Symbols are used to represent the different types of components that are linked together in a
circuit.

In a SERIES
CIRCUIT
the flow of electrons follows only one path. This is achieved by
connecting the loads in a chain, one after another in one continuous loop. For example, when you
plug in a toaster and an electric kettle into the same outlet, the toaster and kettle are two loads
on the same circuit. The toaster and kettle are two loads in series. If the fuse for that outlet
blows, neither device will work.

In a PARALLEL
CIRCUIT
electrons can flow more than one way. The loads are on at least
two different branches of wires that connect to an energy source. When the electrons reach a
branch, they separate. Some electrons will follow one branch, while the others will follow the
other branch. These separate paths then merge before returning to the energy source. For
example, newer Christmas lights – if one bulb blows, all the other lightbulbs still are on.
Practice Drawings…
a) Draw a circuit diagram showing an two-cell battery, a open switch, and three lamps connected in
series.
b) Draw a circuit diagram showing a three-cell battery, and three lamps connected in parallel. Show a
closed switch to each lamp.

ELECTRIC CURRENT (I)
is a measure of the rate of electron flow past a given point in a
circuit. It is measured in amperes (A).

An AMMETER is a device used to measure electric current. It must be connected in series
with a load to measure the current flow through the load. This ensures that all the electrons
that flow through the lamp will also flow through the ammeter.

One amperes (A) indicates 6.2 x 1018 electrons are flowing through a circuit per second!

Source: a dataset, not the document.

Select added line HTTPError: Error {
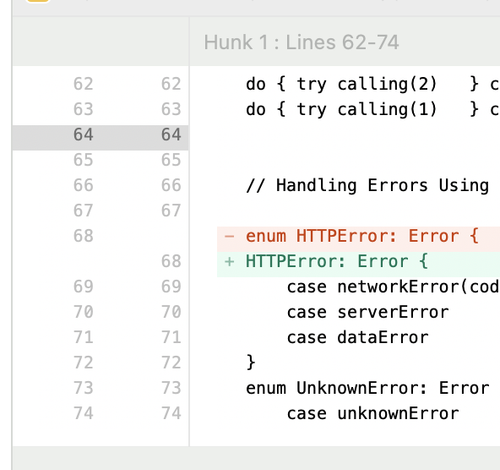 point(337,261)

The Human Body and Electrical Shock

The human body uses electrical signals sent through the nervous system. However, even a small
electrical shock through the body can be dangerous.

An electric current of about 0.001A passing through the body can give you a tingling sensation.

A current of 0.050 to 0.150 A can cause muscles to contract or convulse out of control. This is
sometimes called the “let go” threshold because beyond this value, you can no longer let go of the
object that is shocking you.

A current of 1.0 to 4.3 A passing through your chest will stop your heart.

A wall outlet that powers a computer can deliver 15 A.
Potential Difference

POTENTIAL DIFFERENCE
(also known as Voltage, V) is the difference in electric
potential energy per unit of charge measures at two points. The unit for voltage if the volt (V).

There is potential difference between the two terminals of an electric cell. Electrons leave the
negative terminal with electric potential energy that can be used to operate a motor. As a result,
the electrons return to the positive terminal of the cell with less electric potential energy than
they started with, because some of their energy was used to run the motor. Once inside the cell,
chemical reactions “re-energize” the electrons and send them out of the negative terminal again.

When an electrician troubleshoots a circuit, the voltage as well as the current at different parts
of the circuit must be measured. A VOLTMETER is the device designed to measure potential
difference. Unlike an ammeter, a voltmeter must be connected in parallel with a load or an energy
source. The reason for this is that voltage is relative to two points. There is always a drop in
voltage across a load or energy source. For example, to measure the voltage across a lamp,
connect the voltmeter in parallel to the lamp. Since the lamp is the only load in the circuit, the
voltage displayed on the voltmeter will be the same as the voltage across the two terminals of the
battery.
Resistance in Circuits

You might have noticed that when you are recharging your cellphone, that the adaptor gets warm.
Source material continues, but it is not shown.